7 The subpoena imposed an obligation on the accused to appear
8 before the Tribunal during the week of the 5th of September or on a
9 further date to be specified. It also alerted him to the manner in which
10 this was to be facilitated. Irrespective of the practical arrangements
11 to be made by the Victims and Witnesses Section and the Serbian
12 authorities for his travel to the Tribunal, in the entire period from the
13 moment of service of the subpoena until his arrest on the
14 27th of September, the accused took none of the multiplicity of actions
15 necessary either to facilitate his attendance at the Tribunal or to show
16 good cause why he should not attend.
17 The Chamber, by majority with Judge Nyambe dissenting, concludes
18 that the accused neither appeared before the Chamber as ordered nor
19 showed good cause why he could not comply with the subpoena.
20 I shall now move to the findings by the majority of the Chamber
21 on the mental element of the offence.
22 On the basis of medical reports and the Memorandum of Service,
23 the Chamber, by majority with Judge Nyambe dissenting, finds that the
24 accused was fully able to comprehend not only the subpoena and its
25 implications but also the obligations it imposed on him from its service
1 on the 2nd of September until his arrest on the 27th of September.

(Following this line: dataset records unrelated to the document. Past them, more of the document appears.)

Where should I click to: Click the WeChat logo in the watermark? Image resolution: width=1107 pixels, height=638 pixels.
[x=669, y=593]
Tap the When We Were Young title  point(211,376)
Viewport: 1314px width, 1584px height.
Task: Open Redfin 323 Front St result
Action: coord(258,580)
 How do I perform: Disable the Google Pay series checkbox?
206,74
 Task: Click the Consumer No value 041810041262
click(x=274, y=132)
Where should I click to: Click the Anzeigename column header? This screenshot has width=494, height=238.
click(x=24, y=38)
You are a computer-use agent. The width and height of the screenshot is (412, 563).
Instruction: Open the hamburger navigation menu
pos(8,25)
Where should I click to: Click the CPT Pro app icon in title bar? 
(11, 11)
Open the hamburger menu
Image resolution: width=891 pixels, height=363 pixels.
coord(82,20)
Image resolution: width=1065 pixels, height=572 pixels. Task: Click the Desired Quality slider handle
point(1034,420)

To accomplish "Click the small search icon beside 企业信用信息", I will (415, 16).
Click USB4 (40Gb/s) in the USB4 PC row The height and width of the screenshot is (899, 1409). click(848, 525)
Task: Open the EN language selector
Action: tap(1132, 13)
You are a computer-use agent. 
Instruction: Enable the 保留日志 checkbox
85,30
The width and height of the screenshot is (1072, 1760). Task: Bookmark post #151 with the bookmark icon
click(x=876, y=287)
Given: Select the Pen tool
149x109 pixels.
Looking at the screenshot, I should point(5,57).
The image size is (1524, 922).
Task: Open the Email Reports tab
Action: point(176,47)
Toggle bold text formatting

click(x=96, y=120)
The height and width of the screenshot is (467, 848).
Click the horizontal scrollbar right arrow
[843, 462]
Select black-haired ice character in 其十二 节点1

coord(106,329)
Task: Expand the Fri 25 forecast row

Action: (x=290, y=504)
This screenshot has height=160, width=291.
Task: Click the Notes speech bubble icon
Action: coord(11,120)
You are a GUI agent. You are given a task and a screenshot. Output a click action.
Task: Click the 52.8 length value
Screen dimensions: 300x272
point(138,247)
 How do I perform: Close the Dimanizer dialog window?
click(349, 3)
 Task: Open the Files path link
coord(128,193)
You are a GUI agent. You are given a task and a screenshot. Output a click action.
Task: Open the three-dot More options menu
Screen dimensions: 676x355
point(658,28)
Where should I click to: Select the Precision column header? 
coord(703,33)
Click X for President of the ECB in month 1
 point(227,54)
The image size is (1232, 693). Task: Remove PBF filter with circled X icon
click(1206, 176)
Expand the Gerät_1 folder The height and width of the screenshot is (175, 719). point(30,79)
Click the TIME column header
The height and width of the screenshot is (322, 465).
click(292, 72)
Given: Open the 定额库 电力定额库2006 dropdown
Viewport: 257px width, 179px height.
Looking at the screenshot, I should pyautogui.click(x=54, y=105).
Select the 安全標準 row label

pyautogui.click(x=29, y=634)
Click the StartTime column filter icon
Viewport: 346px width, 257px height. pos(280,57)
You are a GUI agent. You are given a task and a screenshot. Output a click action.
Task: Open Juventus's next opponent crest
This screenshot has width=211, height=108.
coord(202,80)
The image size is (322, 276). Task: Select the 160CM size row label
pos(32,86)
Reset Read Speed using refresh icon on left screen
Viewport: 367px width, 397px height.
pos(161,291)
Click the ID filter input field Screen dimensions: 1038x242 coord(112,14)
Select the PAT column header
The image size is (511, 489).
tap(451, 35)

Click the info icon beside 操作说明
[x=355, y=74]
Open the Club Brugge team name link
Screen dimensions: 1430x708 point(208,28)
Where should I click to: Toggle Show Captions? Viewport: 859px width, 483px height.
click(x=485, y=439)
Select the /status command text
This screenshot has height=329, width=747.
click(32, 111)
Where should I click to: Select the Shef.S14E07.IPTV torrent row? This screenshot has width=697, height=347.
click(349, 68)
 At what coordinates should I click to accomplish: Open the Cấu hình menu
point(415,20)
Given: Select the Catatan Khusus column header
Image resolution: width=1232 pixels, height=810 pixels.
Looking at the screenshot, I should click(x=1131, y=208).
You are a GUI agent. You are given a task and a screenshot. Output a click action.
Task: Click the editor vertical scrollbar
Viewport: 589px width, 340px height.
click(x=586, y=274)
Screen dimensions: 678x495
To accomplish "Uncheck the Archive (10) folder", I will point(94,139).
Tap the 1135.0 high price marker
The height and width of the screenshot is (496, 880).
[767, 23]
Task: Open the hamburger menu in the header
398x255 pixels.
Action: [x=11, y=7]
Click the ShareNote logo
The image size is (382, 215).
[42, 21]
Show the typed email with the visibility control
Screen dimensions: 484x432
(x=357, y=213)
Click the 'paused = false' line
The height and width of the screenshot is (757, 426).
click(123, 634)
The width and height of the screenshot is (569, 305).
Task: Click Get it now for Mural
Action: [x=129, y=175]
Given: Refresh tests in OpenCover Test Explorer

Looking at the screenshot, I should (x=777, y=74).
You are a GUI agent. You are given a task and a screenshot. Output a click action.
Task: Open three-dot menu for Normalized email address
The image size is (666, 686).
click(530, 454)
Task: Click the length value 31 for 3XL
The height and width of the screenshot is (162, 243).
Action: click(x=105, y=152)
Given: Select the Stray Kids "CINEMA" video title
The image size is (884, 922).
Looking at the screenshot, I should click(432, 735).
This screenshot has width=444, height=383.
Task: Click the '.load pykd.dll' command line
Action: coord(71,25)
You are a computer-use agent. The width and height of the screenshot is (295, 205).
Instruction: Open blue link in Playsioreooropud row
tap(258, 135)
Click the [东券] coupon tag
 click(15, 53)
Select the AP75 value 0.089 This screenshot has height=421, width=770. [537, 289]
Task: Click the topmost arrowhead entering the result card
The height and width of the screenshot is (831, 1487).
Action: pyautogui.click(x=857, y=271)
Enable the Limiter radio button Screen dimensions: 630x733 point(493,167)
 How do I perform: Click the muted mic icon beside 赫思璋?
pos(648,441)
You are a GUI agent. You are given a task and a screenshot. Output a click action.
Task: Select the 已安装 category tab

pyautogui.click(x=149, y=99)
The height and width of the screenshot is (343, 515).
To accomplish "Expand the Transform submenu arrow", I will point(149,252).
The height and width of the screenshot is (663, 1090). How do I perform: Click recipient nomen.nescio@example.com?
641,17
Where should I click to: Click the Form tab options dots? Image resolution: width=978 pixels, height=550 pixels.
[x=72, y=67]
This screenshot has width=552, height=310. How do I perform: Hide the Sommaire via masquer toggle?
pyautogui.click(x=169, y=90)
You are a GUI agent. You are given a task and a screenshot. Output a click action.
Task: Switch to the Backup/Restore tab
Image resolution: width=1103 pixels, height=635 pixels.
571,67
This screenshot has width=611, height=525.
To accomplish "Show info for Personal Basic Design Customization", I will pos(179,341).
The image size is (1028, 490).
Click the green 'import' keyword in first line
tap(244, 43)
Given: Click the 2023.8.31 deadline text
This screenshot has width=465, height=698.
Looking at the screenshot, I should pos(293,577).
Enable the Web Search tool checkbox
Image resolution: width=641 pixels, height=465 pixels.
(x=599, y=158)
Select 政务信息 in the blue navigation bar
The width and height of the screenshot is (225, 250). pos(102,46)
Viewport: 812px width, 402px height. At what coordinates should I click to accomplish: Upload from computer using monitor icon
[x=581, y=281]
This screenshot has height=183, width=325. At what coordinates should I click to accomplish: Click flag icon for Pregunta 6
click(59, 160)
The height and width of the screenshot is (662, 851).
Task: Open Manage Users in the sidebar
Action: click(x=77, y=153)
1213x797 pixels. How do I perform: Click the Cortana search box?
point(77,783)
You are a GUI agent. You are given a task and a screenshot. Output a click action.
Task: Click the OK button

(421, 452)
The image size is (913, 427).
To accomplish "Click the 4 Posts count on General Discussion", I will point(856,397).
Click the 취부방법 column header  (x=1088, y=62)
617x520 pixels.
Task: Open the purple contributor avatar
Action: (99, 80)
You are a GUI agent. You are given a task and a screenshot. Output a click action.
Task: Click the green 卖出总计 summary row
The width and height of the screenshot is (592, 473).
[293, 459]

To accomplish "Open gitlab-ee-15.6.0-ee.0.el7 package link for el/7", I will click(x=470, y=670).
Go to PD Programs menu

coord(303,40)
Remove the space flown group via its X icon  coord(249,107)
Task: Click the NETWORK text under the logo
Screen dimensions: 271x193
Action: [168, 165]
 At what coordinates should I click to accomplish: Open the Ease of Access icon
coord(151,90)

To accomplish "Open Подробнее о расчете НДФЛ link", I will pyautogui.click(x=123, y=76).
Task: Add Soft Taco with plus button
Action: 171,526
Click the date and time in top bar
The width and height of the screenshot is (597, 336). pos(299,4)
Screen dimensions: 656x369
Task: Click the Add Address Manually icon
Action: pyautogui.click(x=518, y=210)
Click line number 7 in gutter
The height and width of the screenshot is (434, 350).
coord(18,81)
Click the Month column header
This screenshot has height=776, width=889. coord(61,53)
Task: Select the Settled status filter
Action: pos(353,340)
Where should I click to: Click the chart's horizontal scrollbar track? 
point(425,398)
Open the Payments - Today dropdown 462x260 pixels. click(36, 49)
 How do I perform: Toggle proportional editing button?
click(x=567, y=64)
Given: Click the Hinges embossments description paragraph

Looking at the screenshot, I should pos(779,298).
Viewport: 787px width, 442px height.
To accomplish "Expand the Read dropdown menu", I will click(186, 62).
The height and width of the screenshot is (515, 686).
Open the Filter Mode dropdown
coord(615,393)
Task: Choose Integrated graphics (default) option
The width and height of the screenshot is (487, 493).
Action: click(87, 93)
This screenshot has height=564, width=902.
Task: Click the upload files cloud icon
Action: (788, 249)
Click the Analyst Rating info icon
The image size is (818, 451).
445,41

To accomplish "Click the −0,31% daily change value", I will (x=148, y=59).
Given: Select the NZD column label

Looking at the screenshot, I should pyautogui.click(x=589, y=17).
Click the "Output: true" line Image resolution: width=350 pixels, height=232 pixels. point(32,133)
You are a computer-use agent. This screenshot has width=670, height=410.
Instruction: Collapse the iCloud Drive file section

2 Therefore, the Chamber, by majority with Judge Nyambe dissenting,
3 finds that the accused knowingly and willfully interfered with the
4 administration of justice and, therefore, the requisite mental element
5 for contempt is proven.
6 Accordingly, the Chamber, by majority with Judge Nyambe
7 dissenting, is satisfied beyond reasonable doubt that the accused
8 committed an act of contempt of the Tribunal punishable under Rule 77.
9 Will the accused Dragomir Pecanac please rise.
10 For all the reasons I have summarised, the Trial Chamber by
11 majority, Judge Nyambe dissenting, finds you, Dragomir Pecanac to be
12 guilty of contempt of the Tribunal punishable under Rule 77. The
13 contempt of the Tribunal is a serious offence, which goes to the essence
14 of the administration of justice. By your failure to comply with the
15 subpoena and to appear at the seat of the Tribunal and testify, you have
16 acted against the interests of justice. Having considered all of the
17 relevant factors, the majority of the Chamber sentence you to a single
18 sentence of 3 months of imprisonment. Subject to credit being given for
19 the 74 days that you have spent in detention. You may sit down.
20 As I said at the beginning. Copies of the written judgement will
21 be made available after the hearing. The dissenting opinion of Judge
22 Nyambe is appended to the written.
23 I have to address one final matter which was raised by the
24 Defence during the closing arguments. The Defence requested an
25 Order for Safe Conduct if the accused were to be acquitted and released.
1 Since the accused has been convicted, the request is now moot. But also,
2 the Chamber would draw the attention of the Defence to the provisions
3 regarding immunity in Article 20 of the headquarters agreement between
4 the United Nations and the host state.
5 The hearing is now adjourned.
6 --- Whereupon the hearing adjourned at 2.13 p.m.